Labor Day is a time to honor the workers who keep our country safe, strong and healthy. But this year, while families fire up their grills and celebrate the dignity of work, the Trump administration is continuing its brazen assault against the very workers who protect the air you breathe and the water you drink.
On August 8th, the Trump administration issued an executive order banning AFGE Council 238, our union representing more than 8,000 Environmental Protection Agency (EPA) workers nationwide. The executive order categorized the EPA as a “national security” agency, an absurd and illegal misrepresentation of EPA’s historic mission to protect human health and the environment.
We are under no illusions: this move has nothing to do with national security. This action was about silencing the scientists and staff at the EPA and clearing the way for corporate polluters to have free rein.
This Labor Day, don’t just thank workers. Stand with EPA workers and make your voice heard too. Because protecting our rights is protecting your right to clean air and safe drinking water.
Here’s why banning our union matters. First, it means that science is on the chopping block. Practicing sound science is critical to protecting human health, and EPA scientists are your first line of defense against toxic chemicals, smog and hazardous waste.
For years, our union fought to secure ‘scientific integrity’ protections into our union contract so scientists wouldn’t be punished for telling the truth. Last summer, this became a reality in our most recent contract, which prohibited retaliation against EPA scientists who follow sound scientific principles.
The fight solidified the importance of sound science to EPA’s mission to protect human health and the environment, and it underscored our union’s role as one of the public’s strongest safeguards against political infringement on EPA’s work to protect clean water and air.
Now, with Trump illegally terminating our contract, that safeguard protecting EPA’s scientific integrity is gone. Trump’s political appointees and corporate lobbyists will have a freer hand to rewrite science and weaken safeguards against environmental hazards like air pollution, toxic chemicals, and hazardous waste.

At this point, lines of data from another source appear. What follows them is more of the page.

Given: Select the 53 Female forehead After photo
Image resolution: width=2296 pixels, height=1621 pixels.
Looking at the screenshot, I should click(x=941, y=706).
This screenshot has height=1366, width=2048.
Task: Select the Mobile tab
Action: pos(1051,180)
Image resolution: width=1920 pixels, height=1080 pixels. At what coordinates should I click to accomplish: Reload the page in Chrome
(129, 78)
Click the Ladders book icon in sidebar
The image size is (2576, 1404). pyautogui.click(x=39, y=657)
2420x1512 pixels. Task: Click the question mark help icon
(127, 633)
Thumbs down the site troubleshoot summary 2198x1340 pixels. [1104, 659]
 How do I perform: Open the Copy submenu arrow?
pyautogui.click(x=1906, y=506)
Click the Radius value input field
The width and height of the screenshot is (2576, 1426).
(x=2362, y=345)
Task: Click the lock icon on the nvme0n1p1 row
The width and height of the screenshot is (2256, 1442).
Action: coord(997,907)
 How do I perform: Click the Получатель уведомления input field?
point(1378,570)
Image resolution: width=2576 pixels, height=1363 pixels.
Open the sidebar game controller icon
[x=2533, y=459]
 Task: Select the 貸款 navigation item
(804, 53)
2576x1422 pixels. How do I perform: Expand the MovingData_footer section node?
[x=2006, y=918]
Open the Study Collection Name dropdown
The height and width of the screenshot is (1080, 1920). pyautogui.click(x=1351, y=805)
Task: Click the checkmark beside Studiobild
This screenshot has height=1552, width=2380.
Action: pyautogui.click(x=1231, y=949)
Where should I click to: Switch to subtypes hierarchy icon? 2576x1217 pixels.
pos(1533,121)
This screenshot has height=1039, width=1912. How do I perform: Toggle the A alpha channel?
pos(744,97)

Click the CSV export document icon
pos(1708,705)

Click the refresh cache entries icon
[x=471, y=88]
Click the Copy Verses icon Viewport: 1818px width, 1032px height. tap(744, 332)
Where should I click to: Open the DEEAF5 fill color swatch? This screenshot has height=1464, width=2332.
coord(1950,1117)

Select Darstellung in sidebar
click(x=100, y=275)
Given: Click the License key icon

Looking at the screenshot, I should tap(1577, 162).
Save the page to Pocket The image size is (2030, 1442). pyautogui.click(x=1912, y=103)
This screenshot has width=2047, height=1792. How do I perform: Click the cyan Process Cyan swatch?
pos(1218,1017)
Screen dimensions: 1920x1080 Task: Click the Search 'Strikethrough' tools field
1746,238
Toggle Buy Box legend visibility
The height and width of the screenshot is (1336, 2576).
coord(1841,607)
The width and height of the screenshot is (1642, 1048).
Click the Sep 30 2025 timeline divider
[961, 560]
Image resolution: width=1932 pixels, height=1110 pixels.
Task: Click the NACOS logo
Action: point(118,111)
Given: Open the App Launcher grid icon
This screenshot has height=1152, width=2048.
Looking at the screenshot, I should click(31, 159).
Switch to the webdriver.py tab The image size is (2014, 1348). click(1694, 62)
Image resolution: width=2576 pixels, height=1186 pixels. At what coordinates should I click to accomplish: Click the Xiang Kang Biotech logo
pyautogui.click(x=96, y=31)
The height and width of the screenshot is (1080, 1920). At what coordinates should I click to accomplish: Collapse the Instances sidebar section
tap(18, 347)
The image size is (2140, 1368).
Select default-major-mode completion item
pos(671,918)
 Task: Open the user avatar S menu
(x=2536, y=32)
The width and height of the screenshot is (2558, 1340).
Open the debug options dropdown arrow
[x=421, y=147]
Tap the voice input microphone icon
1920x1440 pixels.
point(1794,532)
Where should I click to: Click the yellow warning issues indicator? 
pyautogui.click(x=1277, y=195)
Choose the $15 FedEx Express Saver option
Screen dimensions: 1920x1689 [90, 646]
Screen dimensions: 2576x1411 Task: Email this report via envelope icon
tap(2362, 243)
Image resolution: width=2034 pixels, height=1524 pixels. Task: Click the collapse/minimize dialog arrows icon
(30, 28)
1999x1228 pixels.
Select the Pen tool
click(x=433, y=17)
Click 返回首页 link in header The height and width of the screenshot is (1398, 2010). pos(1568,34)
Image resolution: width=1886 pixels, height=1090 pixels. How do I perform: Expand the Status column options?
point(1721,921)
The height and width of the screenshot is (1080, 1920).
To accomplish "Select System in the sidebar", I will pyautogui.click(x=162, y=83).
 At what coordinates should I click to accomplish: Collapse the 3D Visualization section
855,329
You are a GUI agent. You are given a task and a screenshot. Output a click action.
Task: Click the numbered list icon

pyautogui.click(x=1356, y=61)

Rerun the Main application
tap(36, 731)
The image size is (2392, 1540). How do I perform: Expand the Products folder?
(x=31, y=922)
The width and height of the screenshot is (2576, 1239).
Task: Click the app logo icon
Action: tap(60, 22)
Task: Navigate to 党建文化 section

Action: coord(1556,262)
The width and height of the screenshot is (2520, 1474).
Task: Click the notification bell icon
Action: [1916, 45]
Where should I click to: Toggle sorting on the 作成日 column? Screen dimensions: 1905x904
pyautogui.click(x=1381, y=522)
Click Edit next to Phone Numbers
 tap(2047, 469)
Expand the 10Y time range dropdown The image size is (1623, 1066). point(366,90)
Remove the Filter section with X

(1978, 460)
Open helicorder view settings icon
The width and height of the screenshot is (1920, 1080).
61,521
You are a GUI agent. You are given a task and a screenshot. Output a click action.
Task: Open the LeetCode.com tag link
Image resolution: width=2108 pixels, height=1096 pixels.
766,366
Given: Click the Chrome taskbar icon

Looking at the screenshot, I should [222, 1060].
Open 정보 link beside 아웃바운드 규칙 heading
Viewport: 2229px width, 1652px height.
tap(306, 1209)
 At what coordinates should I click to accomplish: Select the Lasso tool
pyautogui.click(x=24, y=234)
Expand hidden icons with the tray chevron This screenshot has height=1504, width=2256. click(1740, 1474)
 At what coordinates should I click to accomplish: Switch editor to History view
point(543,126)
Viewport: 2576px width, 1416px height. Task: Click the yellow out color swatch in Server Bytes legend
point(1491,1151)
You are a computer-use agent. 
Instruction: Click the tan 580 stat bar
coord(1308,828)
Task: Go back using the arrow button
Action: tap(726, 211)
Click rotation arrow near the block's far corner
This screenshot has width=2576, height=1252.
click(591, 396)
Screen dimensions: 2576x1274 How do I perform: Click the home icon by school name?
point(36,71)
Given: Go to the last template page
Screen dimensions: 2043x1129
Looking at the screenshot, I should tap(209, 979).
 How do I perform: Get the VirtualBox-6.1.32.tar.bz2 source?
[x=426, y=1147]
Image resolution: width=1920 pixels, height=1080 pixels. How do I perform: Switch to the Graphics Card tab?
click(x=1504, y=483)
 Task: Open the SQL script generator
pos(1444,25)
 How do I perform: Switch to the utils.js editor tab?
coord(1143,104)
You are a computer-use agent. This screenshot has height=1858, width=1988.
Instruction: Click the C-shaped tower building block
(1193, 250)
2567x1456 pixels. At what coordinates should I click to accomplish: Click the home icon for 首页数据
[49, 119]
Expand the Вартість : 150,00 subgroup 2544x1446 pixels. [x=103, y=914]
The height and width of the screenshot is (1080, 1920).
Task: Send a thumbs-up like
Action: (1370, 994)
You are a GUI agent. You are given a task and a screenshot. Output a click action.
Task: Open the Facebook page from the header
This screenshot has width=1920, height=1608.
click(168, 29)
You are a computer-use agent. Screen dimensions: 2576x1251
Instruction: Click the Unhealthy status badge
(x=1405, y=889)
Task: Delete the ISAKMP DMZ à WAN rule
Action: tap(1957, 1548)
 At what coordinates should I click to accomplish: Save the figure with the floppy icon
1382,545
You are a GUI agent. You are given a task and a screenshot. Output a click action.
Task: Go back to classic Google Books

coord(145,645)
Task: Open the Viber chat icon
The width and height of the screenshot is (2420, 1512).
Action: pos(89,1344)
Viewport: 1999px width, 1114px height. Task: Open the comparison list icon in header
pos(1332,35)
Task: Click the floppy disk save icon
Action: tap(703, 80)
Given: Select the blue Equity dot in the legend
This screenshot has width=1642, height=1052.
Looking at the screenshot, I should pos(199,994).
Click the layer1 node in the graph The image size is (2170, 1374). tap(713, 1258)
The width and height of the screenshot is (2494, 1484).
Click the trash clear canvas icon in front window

Second, it means transparency at the agency is out the window. Our union no longer has the protections to hold the agency accountable to its mission to protect your air, your land and your water.
In 2019, the Minnesota Pollution Control Agency tried to hide flaws in a very controversial water permit proposal submitted by PolyMet Mining by asking that they not be documented and instead have EPA merely read the critical information over the phone. Our union blew the whistle and released communications showing that the two agencies colluded to keep the critical comments away from the public. After our union’s disclosure, MPCA’s permit action was overturned, thereby protecting the St. Louis River and Lake Superior.
Without our union, that cover-up might never have seen the light of day.
That is why silencing our union is so dangerous. It strips away a critical check against political interference in science. And that can only mean more threats on the horizon to the air you breathe and the water you drink.
That’s why federal unions, including ours, are actively working to push Congress to pass H.R. 2550, the Protect America's Workforce Act. This bill would restore collective bargaining rights and stop Trump’s illegal executive order in its tracks. As Congress returns from recess on September 2, we need your voice too: call or email your representatives, demand they support the bill and that they sign a discharge petition to bring the bill to the House floor.
This Labor Day, don’t just thank workers. Stand with EPA workers and make your voice heard too. Because protecting our rights is protecting your right to clean air and safe drinking water.
AFGE Council 238 will continue to fight the Trump administration’s illegal executive order. We will not be silenced, and we won’t stop defending the air you breathe, the water you drink, and the planet we all call home.